Meski membutuhkan data yang kuat untuk membuktikan adanya kecurangan dalam Pilpres. Kubu Prabowo mengaku, sudah memiliki data valid dan otentik mengenai adanya dugaan kecurangan yang dilakukan KPU. Data itu akan disampaikan dan diuji kebenarannya dalam sidang perdana MK hari ini.
Kini nasib ratusan juta suara rakyat Indonesia ada ditangan 9 hakim MK. Lembaga hukum tertingi itu menjadi `arena` peradilan terakhir yang memiliki keputusan final dan mengikat atas perselisihan pemilu presiden 2014. Apapun keputusan nanti diharapkan semua pihak yang berselisih menerima dengan legowo.
Namun permasalahnya, apakah MK sudah bisa memutus perkara dengan independen, dan bebas dari intervensi partai politik. Pasalnya taring yang dimilik MK tidak setajam dulu, menyusul dengan ditangkapnya mantan Ketua MK Akil Mochtar oleh KPK terkait kasus korupsi suap pengurusan sengketa Pilkada di berbagai daerah. Nama dan kewibawaan MK seketika hancur dan tercoreng oleh ulah Akil Mochtar.
Ketua MK Hamdan Zoelva sempat mengatakan, bahwa dibawah kepemimpinannya bersifat independen, tidak memihak dan bebas dari kepentingan partai politik, meski ia sendiri pernah menjadi pengurus Partai Bulan Bintang (PBB) yang kini menjadi partai pendukung Prabowo-Hatta.
“Sebelum saya masuk hakim MK, saya sudah melepaskan ikatan saya dengan organisasi apa pun, termasuk parpol. Saya kerja di MK secara mandiri dan independen berdasarkan keyakinan saya sebagai hakim,” ujar Hamdan, di Jakarta, Selasa (5/8/2014).

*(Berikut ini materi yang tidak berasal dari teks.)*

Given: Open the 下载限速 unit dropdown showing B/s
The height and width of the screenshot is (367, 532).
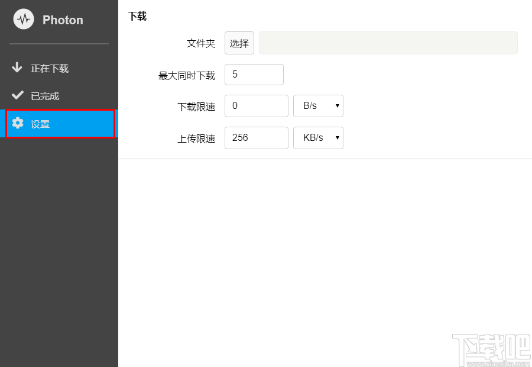Looking at the screenshot, I should click(318, 106).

“Jadi percayalah, kami akan memutuskan sebaik-baiknya berdasarkan bukti dan fakta dalam persidangan,” jelasnya.
Sembilan hakim MK, mereka adalah Hamdan, Zoelva, Arief Hidayat, Ahmad Fadli Sumadi, Wahiduddin Adams, Maria Farida Indrati, Anwar Usman, Patrialis Akbar, Aswad, dan Muhammad Alim. Mereka dituntut oleh masyarakat untuk bisa menyelesaikan sengketa Pilpres sesuai dengan fakta dan bukti dipersidangan. []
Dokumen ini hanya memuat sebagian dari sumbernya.